— Start —

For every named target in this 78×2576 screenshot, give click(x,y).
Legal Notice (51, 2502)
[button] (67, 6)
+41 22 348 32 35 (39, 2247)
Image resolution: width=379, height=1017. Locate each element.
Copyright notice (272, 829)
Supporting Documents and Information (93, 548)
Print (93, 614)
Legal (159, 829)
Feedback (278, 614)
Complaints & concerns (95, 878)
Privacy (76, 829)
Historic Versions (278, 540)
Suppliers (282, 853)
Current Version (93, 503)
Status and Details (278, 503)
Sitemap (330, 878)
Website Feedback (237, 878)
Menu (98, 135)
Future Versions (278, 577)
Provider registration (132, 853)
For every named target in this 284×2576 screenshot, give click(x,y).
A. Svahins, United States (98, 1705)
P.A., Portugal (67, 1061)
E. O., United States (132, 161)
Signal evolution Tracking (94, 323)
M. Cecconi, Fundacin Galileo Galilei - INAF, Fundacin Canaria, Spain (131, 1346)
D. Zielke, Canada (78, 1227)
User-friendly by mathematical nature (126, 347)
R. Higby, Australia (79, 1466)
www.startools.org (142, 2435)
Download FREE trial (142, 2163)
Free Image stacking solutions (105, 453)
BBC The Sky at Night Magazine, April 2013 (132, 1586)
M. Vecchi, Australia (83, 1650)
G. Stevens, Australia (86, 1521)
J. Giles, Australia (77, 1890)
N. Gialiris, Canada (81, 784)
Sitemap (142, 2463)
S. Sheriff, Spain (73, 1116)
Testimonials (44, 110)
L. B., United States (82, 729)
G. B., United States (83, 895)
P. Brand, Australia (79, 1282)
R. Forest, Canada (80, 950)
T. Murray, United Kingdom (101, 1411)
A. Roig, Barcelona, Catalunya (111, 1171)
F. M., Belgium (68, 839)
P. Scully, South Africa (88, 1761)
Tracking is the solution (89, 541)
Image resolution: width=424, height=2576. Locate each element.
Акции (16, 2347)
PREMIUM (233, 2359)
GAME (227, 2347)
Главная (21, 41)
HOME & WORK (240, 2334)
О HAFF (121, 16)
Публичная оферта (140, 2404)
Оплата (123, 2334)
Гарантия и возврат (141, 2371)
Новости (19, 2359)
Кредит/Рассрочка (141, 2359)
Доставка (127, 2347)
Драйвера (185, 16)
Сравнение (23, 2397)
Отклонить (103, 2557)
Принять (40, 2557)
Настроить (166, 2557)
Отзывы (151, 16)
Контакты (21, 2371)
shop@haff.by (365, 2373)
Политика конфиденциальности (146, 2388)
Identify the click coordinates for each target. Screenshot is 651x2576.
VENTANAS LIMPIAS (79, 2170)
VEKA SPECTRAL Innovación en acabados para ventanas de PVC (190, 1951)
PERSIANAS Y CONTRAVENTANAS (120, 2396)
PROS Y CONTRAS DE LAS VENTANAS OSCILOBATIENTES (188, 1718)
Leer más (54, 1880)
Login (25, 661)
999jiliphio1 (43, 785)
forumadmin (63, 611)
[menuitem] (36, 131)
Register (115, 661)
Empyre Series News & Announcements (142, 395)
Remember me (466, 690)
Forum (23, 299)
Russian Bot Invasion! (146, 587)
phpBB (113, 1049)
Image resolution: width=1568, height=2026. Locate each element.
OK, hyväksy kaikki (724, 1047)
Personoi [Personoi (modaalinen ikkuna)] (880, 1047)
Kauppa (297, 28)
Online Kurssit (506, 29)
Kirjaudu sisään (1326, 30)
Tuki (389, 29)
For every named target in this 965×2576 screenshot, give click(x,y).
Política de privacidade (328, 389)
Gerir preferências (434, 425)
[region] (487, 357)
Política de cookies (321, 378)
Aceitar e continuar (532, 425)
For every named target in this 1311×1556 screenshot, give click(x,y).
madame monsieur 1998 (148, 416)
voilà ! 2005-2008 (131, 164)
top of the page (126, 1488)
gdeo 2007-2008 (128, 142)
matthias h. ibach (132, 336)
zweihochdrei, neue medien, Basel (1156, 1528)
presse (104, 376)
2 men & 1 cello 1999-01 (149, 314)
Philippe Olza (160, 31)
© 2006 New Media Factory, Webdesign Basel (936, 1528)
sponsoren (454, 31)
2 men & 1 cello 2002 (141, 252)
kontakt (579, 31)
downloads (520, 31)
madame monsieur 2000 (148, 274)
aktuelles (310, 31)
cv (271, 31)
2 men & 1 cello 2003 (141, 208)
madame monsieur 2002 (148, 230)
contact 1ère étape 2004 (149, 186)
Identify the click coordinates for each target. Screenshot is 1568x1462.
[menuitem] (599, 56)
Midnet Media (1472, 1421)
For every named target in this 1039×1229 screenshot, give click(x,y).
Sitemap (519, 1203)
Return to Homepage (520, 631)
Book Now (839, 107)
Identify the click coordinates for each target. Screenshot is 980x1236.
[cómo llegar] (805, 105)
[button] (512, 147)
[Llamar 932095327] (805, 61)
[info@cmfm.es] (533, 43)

— End —

* [Request] Add 70 to every coordinate value in everything from the line containing "Sitemap (142, 2463)" down to the line containing "Отклонить (103, 2557)", both included. Write out all of those lines again, keeping the lines that have no coordinates unchanged.

* [Written answer]
Sitemap (212, 2533)
S. Sheriff, Spain (143, 1186)
Testimonials (114, 180)
L. B., United States (152, 799)
G. B., United States (153, 965)
P. Brand, Australia (149, 1352)
R. Forest, Canada (150, 1020)
T. Murray, United Kingdom (171, 1481)
A. Roig, Barcelona, Catalunya (181, 1241)
F. M., Belgium (138, 909)
P. Scully, South Africa (158, 1831)
Tracking is the solution (159, 611)
Image resolution: width=424, height=2576. Locate each element.
Акции (86, 2417)
PREMIUM (303, 2429)
GAME (297, 2417)
Главная (91, 111)
HOME & WORK (310, 2404)
О HAFF (191, 86)
Публичная оферта (210, 2474)
Оплата (193, 2404)
Гарантия и возврат (211, 2441)
Новости (89, 2429)
Кредит/Рассрочка (211, 2429)
Доставка (197, 2417)
Драйвера (255, 86)
Сравнение (93, 2467)
Отклонить (173, 2627)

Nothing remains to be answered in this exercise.